As well as providing a stable workforce, the recruitment effort may have some positive effects on the island’s population. “We are finding people that are working in the shipyards that have some Guam ties,” Desroches said. “It’s an opportunity to bring those people home.”
The Guam Detachment would have an additional benefit, Desroches said. “Long term, there’s a great opportunity to provide good jobs in Guam.”
He said the Guam Detachment is a couple of years away. “We’re looking at standing this up and being fully functional in 2025,” he said.
The Polaris Point location will not only have space for equipment, offices and storage according to the U.S. Navy.
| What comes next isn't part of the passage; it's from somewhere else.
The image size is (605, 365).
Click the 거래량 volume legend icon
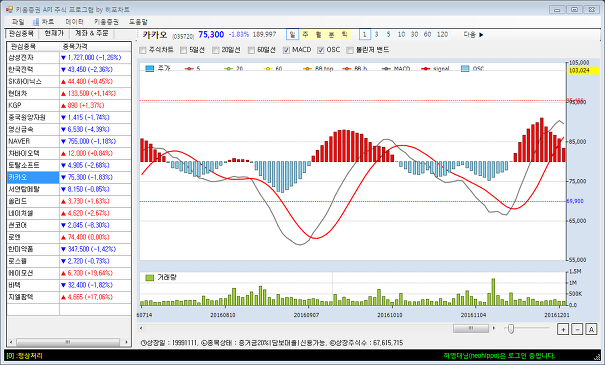150,277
A pier will be added, so that Detachment Guam can have its own docking spaces.
Desroches anticipates Detachment Guam staff being fully occupied with work on Guam’s homeported submarines in Submarine Squadron 15. “Once they get that finger pier, I expect they’re going to have a steady workload,” he said.
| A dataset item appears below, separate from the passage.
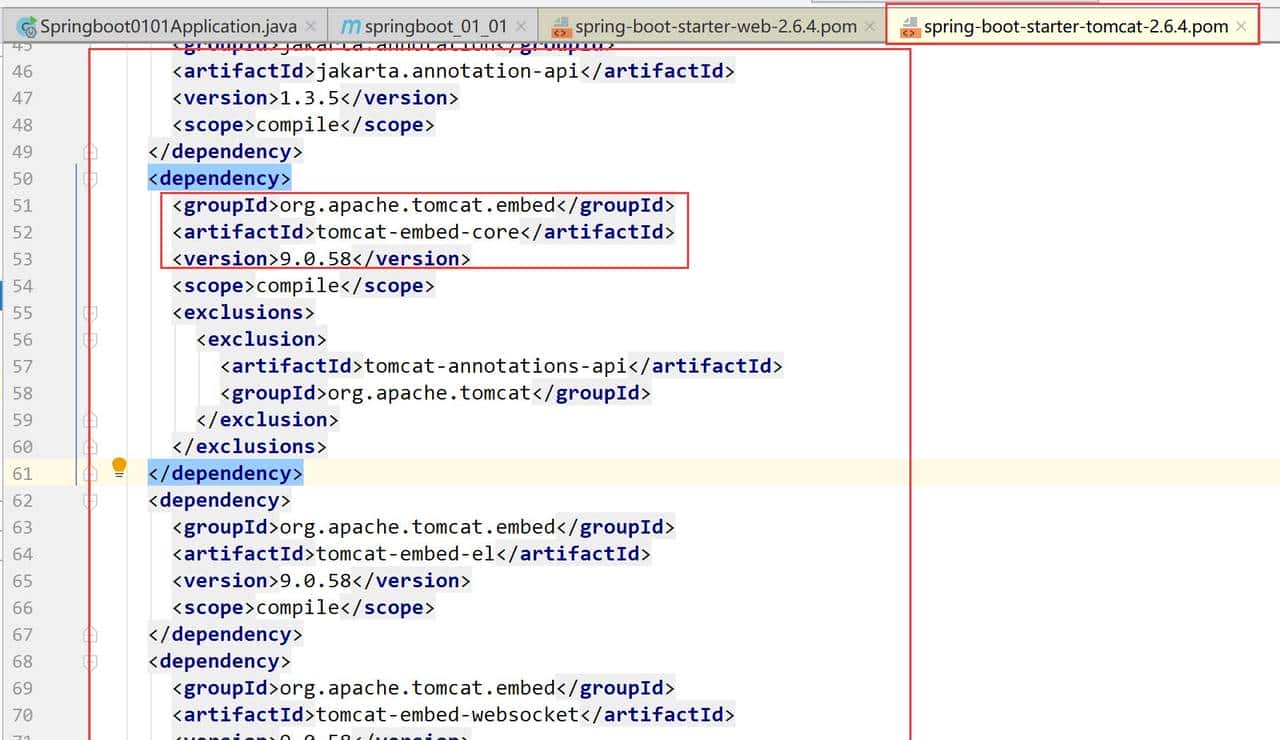Click the XML file icon on starter-tomcat pom tab
Screen dimensions: 1280x740
click(909, 27)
Guam’s five Los Angeles-class fast-attack submarines are the USS Springfield, the USS Key West, the USS Ashville, the USS Jefferson City and the USS Annapolis.
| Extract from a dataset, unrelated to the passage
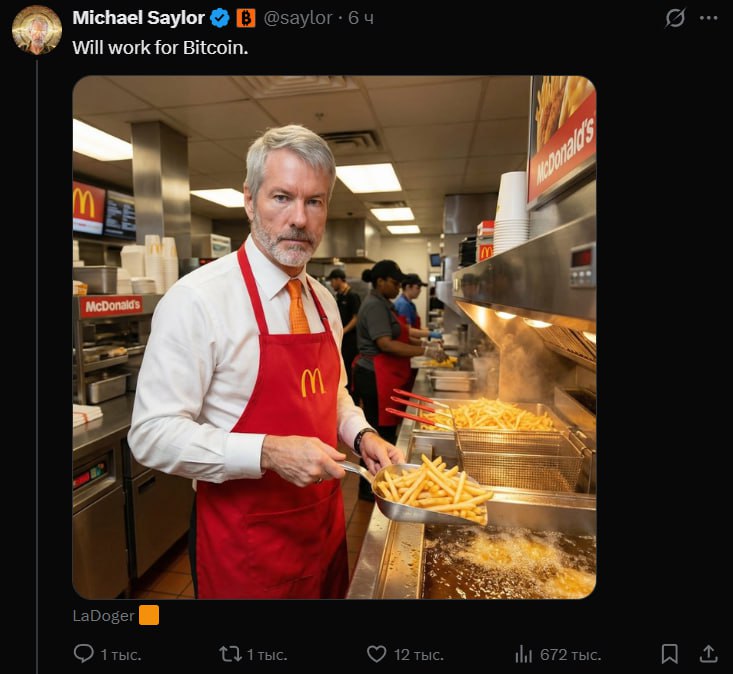Click the LaDoger image credit link
The width and height of the screenshot is (733, 674).
(103, 615)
As to opportunities for Guam businesses when the Guam Detachment opens, Desroches – who most recently visited Guam in September – said his office has some understanding of the local economy.
“We certainly need to look for those opportunities,” Desroches said. “The more we can build those links and be part of the economy, the better for everyone.”
In related news, a new partnership was established between the University of Guam, University of Hawaii at Mānoa and Pearl Harbor Naval Shipyard that “provides a pathway for engineering students at the University of Guam to transfer to UH Mānoa after their sophomore year and earn a bachelor’s of mechanical engineering, then gain possible employment with the [Hawaii] shipyard and potentially transfer to the Guam [Detachment],” according to an Oct. 11 release from the University of Hawaii.

Yudin
Lee S. Yudin, interim dean of the School of Engineering at UOG; told the Journal, “It is an amazing opportunity for young men and women to take the option to get a degree in mechanical engineering at the University of Hawaii with a job capability of working with the Navy Shipyard in Honolulu, and then to come back to Guam and be employed at home by the military at a well-compensated salary.”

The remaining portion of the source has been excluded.